Emmanuel Macron ejerce desde antes de su llegada al Elíseo una indudable fascinación sobre los alemanes: tanto sobre los ciudadanos como sobre los medios.

Le ven éstos como el político decidido a eliminar la caspa burocrática de su país, dinamizar su oxidada economía y contribuir de ese modo a la competitividad de Francia y a la atractividad del modelo europeo.

Los medios alemanes parecen admirar su arrojo - algunos han llegado a compararle con Napoleón, el corso-, y le comparan con la razonable, pero al mismo tiempo, aburrida canciller que soportan desde hace doce años.

Macron es siempre bueno para un titular, y eso es lo que más gusta, como sabemos, a la prensa. Y está por supuesto en las antípodas de ese otro político que tantos titulares también ofrece, aunque en este caso sean escandalosos o preocupantes, como es Donald Trump.

Destacan todos su juventud y cuenta que Macron tenía sólo tres años cuando el socialista François Mitterrand llegó al poder, mientras admiran el hecho de que haya tenido como mentor al filósofo Paul Ricoeur.

Como buen populista, presume al mismo tiempo Macron de haber nacido en una familia de la clase media francesa y no de miembros de la elite financiera o política como tantos otros dirigentes o exdirigentes de su país.

Macron fascina sobre todo a los medios alemanes por su fe europeísta: en alguna entrevista ha manifestado su intención de abrir un nuevo capítulo en la historia de Europa.

Una Europa que para él significa «soberanía, unidad y democracia», pero también, como explica, «libertad individual» y «economía de mercado».

Habla asimismo el presidente francés de «justicia social» como parte del modelo europeo que con tanto entusiasmo propugna, aunque, como dice el refrán, «por sus hechos le conoceréis».

Y los hechos pintan de él otra cara: la que han visto desde que era ya ministro de Economía del fracasado presidente socialista François Hollande los trabajadores de ese país.

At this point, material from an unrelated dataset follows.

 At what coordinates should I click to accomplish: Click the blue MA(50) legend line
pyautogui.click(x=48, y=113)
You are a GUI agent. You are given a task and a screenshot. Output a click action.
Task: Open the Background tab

Un rostro que parece que tiene mucho más que ver con la ideología de quien fue banquero de Rothschild antes de probar suerte en la política.

El de un dirigente que, nada más llegar al poder, se apresuró a flexibilizar las leyes laborales para facilitar el despido con el argumento de que la economía francesa no podía competir en un mundo globalizado.

El de alguien decidido a acabar con el impuesto sobre el patrimonio por considerarlo una anomalía europea que hace que muchas fortunas huyan a otros países en lugar de crear riqueza en Francia.

Alguien que tiene en el Gobierno a gente que hace declaraciones tan demagógicas como ésta: «La libertad no significa cobrar un seguro de desempleo e irse luego dos meses de vacaciones».

¿Son las dos caras de Macron o son a fin de cuentas la misma cara: la de la Europa neoliberal que presume de haber superado la división derecha-izquierda?